[What the exercise asks] Repeat each record below exactly as it is written.

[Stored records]
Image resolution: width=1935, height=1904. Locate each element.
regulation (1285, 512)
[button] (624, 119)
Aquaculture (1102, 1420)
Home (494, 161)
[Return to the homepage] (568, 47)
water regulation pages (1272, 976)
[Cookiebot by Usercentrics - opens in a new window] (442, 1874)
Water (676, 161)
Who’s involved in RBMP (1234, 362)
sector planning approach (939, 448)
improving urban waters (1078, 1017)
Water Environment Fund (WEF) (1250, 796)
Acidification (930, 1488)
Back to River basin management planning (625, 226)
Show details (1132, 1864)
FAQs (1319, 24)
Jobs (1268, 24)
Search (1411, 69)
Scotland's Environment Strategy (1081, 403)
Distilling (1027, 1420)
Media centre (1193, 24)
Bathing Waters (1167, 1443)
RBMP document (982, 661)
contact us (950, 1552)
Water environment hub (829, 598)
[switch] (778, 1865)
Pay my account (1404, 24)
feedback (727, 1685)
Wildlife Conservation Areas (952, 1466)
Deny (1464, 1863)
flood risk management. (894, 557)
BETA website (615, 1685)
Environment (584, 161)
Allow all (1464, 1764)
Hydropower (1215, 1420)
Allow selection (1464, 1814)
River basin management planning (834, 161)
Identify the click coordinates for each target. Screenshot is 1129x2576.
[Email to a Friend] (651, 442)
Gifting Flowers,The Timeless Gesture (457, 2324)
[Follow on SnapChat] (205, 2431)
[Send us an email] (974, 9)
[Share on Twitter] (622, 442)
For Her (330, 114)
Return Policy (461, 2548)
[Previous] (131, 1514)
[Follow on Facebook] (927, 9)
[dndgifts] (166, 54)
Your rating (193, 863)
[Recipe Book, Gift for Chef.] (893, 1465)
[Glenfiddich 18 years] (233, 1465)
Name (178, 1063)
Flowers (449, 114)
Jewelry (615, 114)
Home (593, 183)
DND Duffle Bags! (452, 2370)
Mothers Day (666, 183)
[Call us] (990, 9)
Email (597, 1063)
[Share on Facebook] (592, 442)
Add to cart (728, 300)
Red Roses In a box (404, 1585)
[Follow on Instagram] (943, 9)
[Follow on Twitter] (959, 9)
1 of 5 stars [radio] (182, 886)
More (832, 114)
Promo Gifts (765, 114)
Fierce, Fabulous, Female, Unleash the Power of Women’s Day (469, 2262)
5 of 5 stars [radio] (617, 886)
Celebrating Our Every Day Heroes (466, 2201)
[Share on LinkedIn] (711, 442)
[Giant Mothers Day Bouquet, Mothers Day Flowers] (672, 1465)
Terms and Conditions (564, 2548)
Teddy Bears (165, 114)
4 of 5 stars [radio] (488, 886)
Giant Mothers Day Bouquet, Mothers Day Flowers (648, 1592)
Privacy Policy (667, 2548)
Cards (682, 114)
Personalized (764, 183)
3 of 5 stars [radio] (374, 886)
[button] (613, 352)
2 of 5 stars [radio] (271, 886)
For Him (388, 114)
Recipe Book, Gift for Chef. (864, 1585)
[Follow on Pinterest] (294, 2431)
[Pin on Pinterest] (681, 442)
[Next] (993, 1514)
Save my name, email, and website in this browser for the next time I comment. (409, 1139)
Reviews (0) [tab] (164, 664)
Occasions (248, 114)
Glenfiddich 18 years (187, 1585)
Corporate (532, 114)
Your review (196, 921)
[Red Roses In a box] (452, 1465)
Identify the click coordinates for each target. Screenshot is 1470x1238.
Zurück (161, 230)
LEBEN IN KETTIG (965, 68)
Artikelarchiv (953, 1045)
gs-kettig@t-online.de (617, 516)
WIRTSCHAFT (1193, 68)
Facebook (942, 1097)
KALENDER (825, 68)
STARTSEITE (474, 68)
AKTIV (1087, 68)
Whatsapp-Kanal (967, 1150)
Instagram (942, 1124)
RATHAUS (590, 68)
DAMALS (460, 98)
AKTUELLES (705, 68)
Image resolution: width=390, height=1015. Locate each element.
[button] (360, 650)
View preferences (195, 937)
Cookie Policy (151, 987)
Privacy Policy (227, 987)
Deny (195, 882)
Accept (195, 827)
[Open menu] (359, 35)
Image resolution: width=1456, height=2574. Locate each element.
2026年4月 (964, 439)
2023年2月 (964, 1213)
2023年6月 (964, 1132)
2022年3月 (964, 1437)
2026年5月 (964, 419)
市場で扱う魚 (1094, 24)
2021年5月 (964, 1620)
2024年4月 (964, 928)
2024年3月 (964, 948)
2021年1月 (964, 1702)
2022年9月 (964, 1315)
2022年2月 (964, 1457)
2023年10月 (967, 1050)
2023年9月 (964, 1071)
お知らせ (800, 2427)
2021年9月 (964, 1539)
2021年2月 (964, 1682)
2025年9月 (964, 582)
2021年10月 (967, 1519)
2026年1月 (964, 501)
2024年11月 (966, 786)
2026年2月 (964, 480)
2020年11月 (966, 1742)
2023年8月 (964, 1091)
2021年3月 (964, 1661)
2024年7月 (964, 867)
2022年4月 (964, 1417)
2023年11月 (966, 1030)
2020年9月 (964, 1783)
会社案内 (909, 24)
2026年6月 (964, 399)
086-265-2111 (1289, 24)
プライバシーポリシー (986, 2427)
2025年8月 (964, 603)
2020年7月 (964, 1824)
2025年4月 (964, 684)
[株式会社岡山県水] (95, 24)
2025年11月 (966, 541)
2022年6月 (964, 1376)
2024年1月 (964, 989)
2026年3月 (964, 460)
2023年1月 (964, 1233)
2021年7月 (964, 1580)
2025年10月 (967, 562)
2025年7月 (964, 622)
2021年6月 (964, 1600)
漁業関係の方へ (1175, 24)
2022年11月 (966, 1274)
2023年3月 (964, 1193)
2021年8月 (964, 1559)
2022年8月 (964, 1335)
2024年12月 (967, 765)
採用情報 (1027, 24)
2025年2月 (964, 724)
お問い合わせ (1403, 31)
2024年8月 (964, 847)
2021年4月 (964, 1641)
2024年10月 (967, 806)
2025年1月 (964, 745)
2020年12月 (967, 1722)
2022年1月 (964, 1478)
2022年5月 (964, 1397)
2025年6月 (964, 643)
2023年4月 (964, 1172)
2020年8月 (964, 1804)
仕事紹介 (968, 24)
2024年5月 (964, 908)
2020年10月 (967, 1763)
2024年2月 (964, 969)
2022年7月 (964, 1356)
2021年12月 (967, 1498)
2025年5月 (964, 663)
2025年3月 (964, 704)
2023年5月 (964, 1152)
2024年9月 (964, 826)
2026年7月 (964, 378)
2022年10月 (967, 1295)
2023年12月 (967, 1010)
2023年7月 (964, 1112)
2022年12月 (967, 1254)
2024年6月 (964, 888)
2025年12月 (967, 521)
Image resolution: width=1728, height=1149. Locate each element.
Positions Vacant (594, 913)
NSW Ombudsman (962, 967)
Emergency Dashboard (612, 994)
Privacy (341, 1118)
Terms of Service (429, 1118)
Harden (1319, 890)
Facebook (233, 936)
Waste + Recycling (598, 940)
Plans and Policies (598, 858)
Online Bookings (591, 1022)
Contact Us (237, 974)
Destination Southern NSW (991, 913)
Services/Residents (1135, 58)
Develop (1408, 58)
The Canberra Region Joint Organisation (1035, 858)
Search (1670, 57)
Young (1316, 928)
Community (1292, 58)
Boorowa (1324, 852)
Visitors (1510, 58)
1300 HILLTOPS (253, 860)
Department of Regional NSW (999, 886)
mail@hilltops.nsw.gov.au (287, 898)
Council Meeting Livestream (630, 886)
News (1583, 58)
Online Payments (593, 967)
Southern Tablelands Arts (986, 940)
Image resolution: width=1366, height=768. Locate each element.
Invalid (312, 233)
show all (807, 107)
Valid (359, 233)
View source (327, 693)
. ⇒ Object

[Result of the task]
Image resolution: width=1935, height=1904. Locate each element.
regulation (1285, 512)
[button] (624, 119)
Aquaculture (1102, 1420)
Home (494, 161)
[Return to the homepage] (568, 47)
water regulation pages (1272, 976)
[Cookiebot by Usercentrics - opens in a new window] (442, 1874)
Water (676, 161)
Who’s involved in RBMP (1234, 362)
sector planning approach (939, 448)
improving urban waters (1078, 1017)
Water Environment Fund (WEF) (1250, 796)
Acidification (930, 1488)
Back to River basin management planning (625, 226)
Show details (1132, 1864)
FAQs (1319, 24)
Jobs (1268, 24)
Search (1411, 69)
Scotland's Environment Strategy (1081, 403)
Distilling (1027, 1420)
Media centre (1193, 24)
Bathing Waters (1167, 1443)
RBMP document (982, 661)
contact us (950, 1552)
Water environment hub (829, 598)
[switch] (778, 1865)
Pay my account (1404, 24)
feedback (727, 1685)
Wildlife Conservation Areas (952, 1466)
Deny (1464, 1863)
flood risk management. (894, 557)
BETA website (615, 1685)
Environment (584, 161)
Allow all (1464, 1764)
Hydropower (1215, 1420)
Allow selection (1464, 1814)
River basin management planning (834, 161)
Identify the click coordinates for each target. Screenshot is 1129x2576.
[Email to a Friend] (651, 442)
Gifting Flowers,The Timeless Gesture (457, 2324)
[Follow on SnapChat] (205, 2431)
[Send us an email] (974, 9)
[Share on Twitter] (622, 442)
For Her (330, 114)
Return Policy (461, 2548)
[Previous] (131, 1514)
[Follow on Facebook] (927, 9)
[dndgifts] (166, 54)
Your rating (193, 863)
[Recipe Book, Gift for Chef.] (893, 1465)
[Glenfiddich 18 years] (233, 1465)
Name (178, 1063)
Flowers (449, 114)
Jewelry (615, 114)
Home (593, 183)
DND Duffle Bags! (452, 2370)
Mothers Day (666, 183)
[Call us] (990, 9)
Email (597, 1063)
[Share on Facebook] (592, 442)
Add to cart (728, 300)
Red Roses In a box (404, 1585)
[Follow on Instagram] (943, 9)
[Follow on Twitter] (959, 9)
1 of 5 stars [radio] (182, 886)
More (832, 114)
Promo Gifts (765, 114)
Fierce, Fabulous, Female, Unleash the Power of Women’s Day (469, 2262)
5 of 5 stars [radio] (617, 886)
Celebrating Our Every Day Heroes (466, 2201)
[Share on LinkedIn] (711, 442)
[Giant Mothers Day Bouquet, Mothers Day Flowers] (672, 1465)
Terms and Conditions (564, 2548)
Teddy Bears (165, 114)
4 of 5 stars [radio] (488, 886)
Giant Mothers Day Bouquet, Mothers Day Flowers (648, 1592)
Privacy Policy (667, 2548)
Cards (682, 114)
Personalized (764, 183)
3 of 5 stars [radio] (374, 886)
[button] (613, 352)
2 of 5 stars [radio] (271, 886)
For Him (388, 114)
Recipe Book, Gift for Chef. (864, 1585)
[Follow on Pinterest] (294, 2431)
[Pin on Pinterest] (681, 442)
[Next] (993, 1514)
Save my name, email, and website in this browser for the next time I comment. (409, 1139)
Reviews (0) [tab] (164, 664)
Occasions (248, 114)
Glenfiddich 18 years (187, 1585)
Corporate (532, 114)
Your review (196, 921)
[Red Roses In a box] (452, 1465)
Identify the click coordinates for each target. Screenshot is 1470x1238.
Zurück (161, 230)
LEBEN IN KETTIG (965, 68)
Artikelarchiv (953, 1045)
gs-kettig@t-online.de (617, 516)
WIRTSCHAFT (1193, 68)
Facebook (942, 1097)
KALENDER (825, 68)
STARTSEITE (474, 68)
AKTIV (1087, 68)
Whatsapp-Kanal (967, 1150)
Instagram (942, 1124)
RATHAUS (590, 68)
DAMALS (460, 98)
AKTUELLES (705, 68)
Image resolution: width=390, height=1015. Locate each element.
[button] (360, 650)
View preferences (195, 937)
Cookie Policy (151, 987)
Privacy Policy (227, 987)
Deny (195, 882)
Accept (195, 827)
[Open menu] (359, 35)
Image resolution: width=1456, height=2574. Locate each element.
2026年4月 (964, 439)
2023年2月 (964, 1213)
2023年6月 (964, 1132)
2022年3月 (964, 1437)
2026年5月 (964, 419)
市場で扱う魚 (1094, 24)
2021年5月 (964, 1620)
2024年4月 (964, 928)
2024年3月 (964, 948)
2021年1月 (964, 1702)
2022年9月 (964, 1315)
2022年2月 (964, 1457)
2023年10月 (967, 1050)
2023年9月 (964, 1071)
お知らせ (800, 2427)
2021年9月 (964, 1539)
2021年2月 (964, 1682)
2025年9月 (964, 582)
2021年10月 (967, 1519)
2026年1月 (964, 501)
2024年11月 (966, 786)
2026年2月 (964, 480)
2020年11月 (966, 1742)
2023年8月 (964, 1091)
2021年3月 (964, 1661)
2024年7月 (964, 867)
2022年4月 (964, 1417)
2023年11月 (966, 1030)
2020年9月 (964, 1783)
会社案内 (909, 24)
2026年6月 (964, 399)
086-265-2111 (1289, 24)
プライバシーポリシー (986, 2427)
2025年8月 (964, 603)
2020年7月 (964, 1824)
2025年4月 (964, 684)
[株式会社岡山県水] (95, 24)
2025年11月 (966, 541)
2022年6月 (964, 1376)
2024年1月 (964, 989)
2026年3月 (964, 460)
2023年1月 (964, 1233)
2021年7月 (964, 1580)
2025年10月 (967, 562)
2025年7月 (964, 622)
2021年6月 (964, 1600)
漁業関係の方へ (1175, 24)
2022年11月 (966, 1274)
2023年3月 (964, 1193)
2021年8月 (964, 1559)
2022年8月 (964, 1335)
2024年12月 (967, 765)
採用情報 (1027, 24)
2025年2月 (964, 724)
お問い合わせ (1403, 31)
2024年8月 (964, 847)
2021年4月 (964, 1641)
2024年10月 (967, 806)
2025年1月 (964, 745)
2020年12月 (967, 1722)
2022年1月 (964, 1478)
2022年5月 (964, 1397)
2025年6月 (964, 643)
2023年4月 (964, 1172)
2020年8月 (964, 1804)
仕事紹介 (968, 24)
2024年5月 (964, 908)
2020年10月 (967, 1763)
2024年2月 (964, 969)
2022年7月 (964, 1356)
2021年12月 (967, 1498)
2025年5月 (964, 663)
2025年3月 (964, 704)
2023年5月 (964, 1152)
2024年9月 (964, 826)
2026年7月 (964, 378)
2022年10月 (967, 1295)
2023年12月 (967, 1010)
2023年7月 (964, 1112)
2022年12月 (967, 1254)
2024年6月 (964, 888)
2025年12月 (967, 521)
Image resolution: width=1728, height=1149. Locate each element.
Positions Vacant (594, 913)
NSW Ombudsman (962, 967)
Emergency Dashboard (612, 994)
Privacy (341, 1118)
Terms of Service (429, 1118)
Harden (1319, 890)
Facebook (233, 936)
Waste + Recycling (598, 940)
Plans and Policies (598, 858)
Online Bookings (591, 1022)
Contact Us (237, 974)
Destination Southern NSW (991, 913)
Services/Residents (1135, 58)
Develop (1408, 58)
The Canberra Region Joint Organisation (1035, 858)
Search (1670, 57)
Young (1316, 928)
Community (1292, 58)
Boorowa (1324, 852)
Visitors (1510, 58)
1300 HILLTOPS (253, 860)
Department of Regional NSW (999, 886)
mail@hilltops.nsw.gov.au (287, 898)
Council Meeting Livestream (630, 886)
News (1583, 58)
Online Payments (593, 967)
Southern Tablelands Arts (986, 940)
Image resolution: width=1366, height=768. Locate each element.
Invalid (312, 233)
show all (807, 107)
Valid (359, 233)
View source (327, 693)
. ⇒ Object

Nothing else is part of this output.